Author Intizar Husain talks on how the 1947 partition inspired him to write.

July 05, 2014 05:11 pm | Updated 05:11 pm IST

Intizar Husain.

Intizar Husain.

Writing was a hobby for Intizar Husain. He has a B.A. in English Literature, Urdu and Persian, and a Masters in Urdu. He enjoyed literary criticism; and didn’t like fiction much. But on June 3, 1947, his life was turned on its head. He had just completed his Masters in Meerut, when people began to flee the city.

“Every day, one house would be locked up and there was tension in the air. Soon the riots began,” Husain recalls in an interview on the sidelines of the second Islamabad Literature Festival.

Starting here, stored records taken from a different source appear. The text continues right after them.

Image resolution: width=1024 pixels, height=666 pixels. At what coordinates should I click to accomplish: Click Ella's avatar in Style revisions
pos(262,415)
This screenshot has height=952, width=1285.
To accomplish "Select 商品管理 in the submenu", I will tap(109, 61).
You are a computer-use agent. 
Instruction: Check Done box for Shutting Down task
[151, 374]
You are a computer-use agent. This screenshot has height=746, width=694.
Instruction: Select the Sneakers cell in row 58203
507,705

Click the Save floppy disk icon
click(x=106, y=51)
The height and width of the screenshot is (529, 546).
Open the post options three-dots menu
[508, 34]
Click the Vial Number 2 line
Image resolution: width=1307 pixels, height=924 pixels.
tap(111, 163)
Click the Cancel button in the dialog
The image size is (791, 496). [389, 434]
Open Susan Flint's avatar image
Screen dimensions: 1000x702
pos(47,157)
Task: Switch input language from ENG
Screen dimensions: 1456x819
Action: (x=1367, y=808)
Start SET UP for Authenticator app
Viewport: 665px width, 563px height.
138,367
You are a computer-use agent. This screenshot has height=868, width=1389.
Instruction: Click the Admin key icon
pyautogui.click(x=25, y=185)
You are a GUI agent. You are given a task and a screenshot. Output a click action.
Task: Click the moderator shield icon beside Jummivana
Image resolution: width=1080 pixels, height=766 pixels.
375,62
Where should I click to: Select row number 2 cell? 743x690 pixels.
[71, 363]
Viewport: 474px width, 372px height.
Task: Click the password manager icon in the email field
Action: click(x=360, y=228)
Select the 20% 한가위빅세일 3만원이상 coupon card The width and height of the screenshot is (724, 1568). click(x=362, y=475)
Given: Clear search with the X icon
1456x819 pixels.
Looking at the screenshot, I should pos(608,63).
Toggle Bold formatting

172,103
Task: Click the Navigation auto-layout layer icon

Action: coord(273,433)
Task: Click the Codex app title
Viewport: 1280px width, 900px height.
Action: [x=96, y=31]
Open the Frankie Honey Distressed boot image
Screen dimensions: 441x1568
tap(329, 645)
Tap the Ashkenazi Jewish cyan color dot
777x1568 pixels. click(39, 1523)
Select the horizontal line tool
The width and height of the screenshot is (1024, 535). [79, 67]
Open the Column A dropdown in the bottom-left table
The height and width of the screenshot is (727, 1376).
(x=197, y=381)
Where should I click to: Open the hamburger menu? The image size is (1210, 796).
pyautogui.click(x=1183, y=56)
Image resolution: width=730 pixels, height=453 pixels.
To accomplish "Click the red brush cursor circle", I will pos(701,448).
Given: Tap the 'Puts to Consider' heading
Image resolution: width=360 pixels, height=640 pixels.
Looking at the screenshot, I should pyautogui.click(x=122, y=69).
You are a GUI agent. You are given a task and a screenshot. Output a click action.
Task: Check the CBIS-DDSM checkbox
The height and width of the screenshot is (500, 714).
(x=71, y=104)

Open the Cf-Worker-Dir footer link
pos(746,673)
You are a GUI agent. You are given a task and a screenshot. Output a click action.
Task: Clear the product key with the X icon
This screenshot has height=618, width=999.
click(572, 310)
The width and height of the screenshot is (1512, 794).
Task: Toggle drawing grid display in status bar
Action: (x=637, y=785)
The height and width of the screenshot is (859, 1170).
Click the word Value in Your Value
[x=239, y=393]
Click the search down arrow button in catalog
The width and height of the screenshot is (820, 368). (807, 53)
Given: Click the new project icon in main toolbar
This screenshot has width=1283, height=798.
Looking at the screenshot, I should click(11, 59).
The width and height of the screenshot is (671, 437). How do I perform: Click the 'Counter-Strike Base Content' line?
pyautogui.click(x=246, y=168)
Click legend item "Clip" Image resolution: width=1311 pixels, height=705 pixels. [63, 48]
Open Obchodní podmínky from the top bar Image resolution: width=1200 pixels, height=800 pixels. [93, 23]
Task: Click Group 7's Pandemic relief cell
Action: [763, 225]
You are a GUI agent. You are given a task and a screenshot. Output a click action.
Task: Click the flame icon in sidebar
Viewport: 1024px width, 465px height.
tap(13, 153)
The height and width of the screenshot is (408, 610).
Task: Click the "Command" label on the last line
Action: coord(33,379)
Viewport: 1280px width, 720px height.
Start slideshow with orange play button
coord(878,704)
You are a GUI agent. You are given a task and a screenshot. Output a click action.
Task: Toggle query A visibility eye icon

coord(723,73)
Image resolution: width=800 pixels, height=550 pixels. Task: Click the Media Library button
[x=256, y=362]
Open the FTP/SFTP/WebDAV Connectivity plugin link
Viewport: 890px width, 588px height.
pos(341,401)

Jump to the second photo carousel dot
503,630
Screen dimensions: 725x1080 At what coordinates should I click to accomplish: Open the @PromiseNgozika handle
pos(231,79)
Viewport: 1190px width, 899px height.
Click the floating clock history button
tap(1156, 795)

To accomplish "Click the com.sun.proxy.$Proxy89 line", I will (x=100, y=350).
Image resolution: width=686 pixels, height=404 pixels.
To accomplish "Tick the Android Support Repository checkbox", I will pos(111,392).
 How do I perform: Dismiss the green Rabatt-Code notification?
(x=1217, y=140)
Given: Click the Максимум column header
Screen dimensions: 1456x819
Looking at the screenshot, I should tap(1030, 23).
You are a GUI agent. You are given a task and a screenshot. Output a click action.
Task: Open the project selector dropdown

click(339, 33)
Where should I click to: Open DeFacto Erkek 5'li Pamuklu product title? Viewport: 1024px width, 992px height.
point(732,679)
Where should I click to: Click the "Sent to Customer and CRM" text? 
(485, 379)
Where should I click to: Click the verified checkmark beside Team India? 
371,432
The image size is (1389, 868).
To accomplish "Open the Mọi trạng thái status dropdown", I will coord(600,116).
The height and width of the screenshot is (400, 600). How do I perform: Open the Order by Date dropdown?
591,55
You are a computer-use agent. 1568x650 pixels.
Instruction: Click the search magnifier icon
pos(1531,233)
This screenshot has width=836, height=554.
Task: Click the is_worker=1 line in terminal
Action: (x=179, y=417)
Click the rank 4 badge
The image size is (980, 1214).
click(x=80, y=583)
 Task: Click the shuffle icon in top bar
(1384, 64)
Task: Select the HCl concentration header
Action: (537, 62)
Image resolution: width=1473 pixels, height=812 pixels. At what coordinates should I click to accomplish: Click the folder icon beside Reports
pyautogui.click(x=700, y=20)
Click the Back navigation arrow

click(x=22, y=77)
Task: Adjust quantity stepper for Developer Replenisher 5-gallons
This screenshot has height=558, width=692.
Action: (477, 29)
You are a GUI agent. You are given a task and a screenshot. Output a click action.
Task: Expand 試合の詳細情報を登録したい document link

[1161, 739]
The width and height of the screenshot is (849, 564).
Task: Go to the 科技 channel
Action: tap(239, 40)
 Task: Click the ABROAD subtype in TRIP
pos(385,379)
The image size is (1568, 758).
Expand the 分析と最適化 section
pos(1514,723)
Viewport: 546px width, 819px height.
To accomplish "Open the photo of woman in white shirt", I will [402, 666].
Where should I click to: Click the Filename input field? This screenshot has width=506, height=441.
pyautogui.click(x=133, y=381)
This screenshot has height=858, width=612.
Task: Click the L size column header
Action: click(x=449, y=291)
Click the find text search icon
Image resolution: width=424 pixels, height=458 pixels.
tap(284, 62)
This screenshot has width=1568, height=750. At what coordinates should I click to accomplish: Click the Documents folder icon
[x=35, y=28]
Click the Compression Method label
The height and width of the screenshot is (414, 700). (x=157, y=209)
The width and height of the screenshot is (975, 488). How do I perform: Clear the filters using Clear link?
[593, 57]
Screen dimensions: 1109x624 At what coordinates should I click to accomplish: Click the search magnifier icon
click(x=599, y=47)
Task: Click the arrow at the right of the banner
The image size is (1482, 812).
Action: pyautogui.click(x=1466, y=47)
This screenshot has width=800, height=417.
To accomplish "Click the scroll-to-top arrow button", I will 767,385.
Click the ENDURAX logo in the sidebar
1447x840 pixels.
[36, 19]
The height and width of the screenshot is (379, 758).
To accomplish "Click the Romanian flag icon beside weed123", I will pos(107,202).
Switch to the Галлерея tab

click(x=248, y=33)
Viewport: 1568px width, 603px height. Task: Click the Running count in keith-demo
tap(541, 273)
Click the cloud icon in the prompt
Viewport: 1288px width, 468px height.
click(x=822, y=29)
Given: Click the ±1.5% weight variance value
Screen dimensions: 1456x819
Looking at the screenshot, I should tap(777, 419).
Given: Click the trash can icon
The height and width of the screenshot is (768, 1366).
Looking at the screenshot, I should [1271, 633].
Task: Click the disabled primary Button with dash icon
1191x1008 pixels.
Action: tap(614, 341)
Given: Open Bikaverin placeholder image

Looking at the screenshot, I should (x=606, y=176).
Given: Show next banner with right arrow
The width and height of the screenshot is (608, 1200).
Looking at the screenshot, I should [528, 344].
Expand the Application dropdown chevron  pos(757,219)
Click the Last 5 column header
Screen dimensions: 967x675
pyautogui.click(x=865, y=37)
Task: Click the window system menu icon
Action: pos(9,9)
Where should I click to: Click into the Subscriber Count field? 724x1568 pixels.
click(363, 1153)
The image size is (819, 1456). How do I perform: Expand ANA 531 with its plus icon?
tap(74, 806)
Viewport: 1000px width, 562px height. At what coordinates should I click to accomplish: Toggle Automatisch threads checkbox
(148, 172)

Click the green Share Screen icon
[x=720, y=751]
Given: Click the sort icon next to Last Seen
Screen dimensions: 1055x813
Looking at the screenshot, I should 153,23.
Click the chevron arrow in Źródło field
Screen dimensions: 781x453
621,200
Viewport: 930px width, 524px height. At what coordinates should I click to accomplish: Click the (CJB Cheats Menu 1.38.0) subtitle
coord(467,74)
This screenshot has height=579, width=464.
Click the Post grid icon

“I thought I should write about this and I liked reportage as a genre. I wrote my first short story, ‘Kayuma Ki Dukan’, about a shop that was a meeting place. People used to meet here and chat till late in the night. After the riots, the shop closed down.”

Husain was born near Aligarh in a town called Dibai, on December 21, 1925. But, “as a writer of fiction I was born with Pakistan. Partition made me a fiction writer,” he says. In 1947, his family left India, though they were not very happy about it. “The idea was not to go away forever. People packed their things and left giving their keys to their Hindu neighbours. There is a similar situation in my novel Basti .”

“The first Partition was in the Mahabharata,” he says, “and then it was me when I was exiled. Only the Pandavas and I knew the pain of leaving one’s land. The Mahabharata is such a powerful narrative of that pain.”

When he reached Lahore, he thought he could get a job as a teacher since he had a Masters degree in Urdu. But he found it difficult. Then he was called for an interview with Faiz Ahmed Faiz, who was launching a new paper.

“Faiz saab didn’t say much and I was scared. He asked a few questions and fell silent. He asked me to wait for a call.”

He didn’t think he’d passed the interview so he took up a job at another weekly, but suddenly got a call from Faiz who offered him a job in Karachi.

“It was a good start in journalism. But our editor resigned and we all left in solidarity.”

As a sub editor, it was easy for him to find a new job but he decided to be a serious writer.

His first compilation of short stories, Streets and Lanes, was about what he had left behind: the composite culture of Ram Leela, Holi, Id, Moharram.

“The progressives said I was writing about the past, but it was my immediate past and that journey was important for me,” he says.  

His writings featured elements from Hindu mythology and folklore — Betal Pachisi , Shankuntala , Panchatantra .

“When Alok Bhalla visited me, he wanted to translate my work as I was one of the few writers in Pakistan who used Hindu mythology.”

The first English translation of his short stories, A Chronicle of Peacocks: Stories of Partition, Exile and Lost Memories , was a result of Bhalla’s search for stories on Partition.

“At that time he said to me, there is Manto and there is you,” says Husain.

The Partition of India was hotly debated and the question has now gone beyond writers, and historians have taken over, he says. “I am not a historian. What is the point of weeping over Partition? There was no expectation of a deep divide but the riots changed things, especially in the Punjab.”

Today, he rues, technology and profit dominate the world.

“Before writing a novel, you think how much money you will make. Manto never thought like this, writing was a passion. Now you have the choice of writing a TV serial and making more money. Everything has become so commercial.”

He was nominated for the Man Booker International Prize in 2013 and recalls his encounter with Indian writer U.R. Ananthamurthy at the function. It was a warm meeting, he says, and Ananthamurthy was so gracious as to suggest that Husain should have got the prize.

He has five novels and seven collections of short stories to his credit but his last novel, Aagey Samandar Hai , was published in the 1980s.

He admires Manto and Ismat Chugtai and is inspired by Chekhov and Kafka. Marquez and Qurratulain Hyder rank among his other favourite writers. The Jataka Tales , he says, are the best short stories.  Asked about his next novel, he laughs, “One’s creative juices can flow any time.”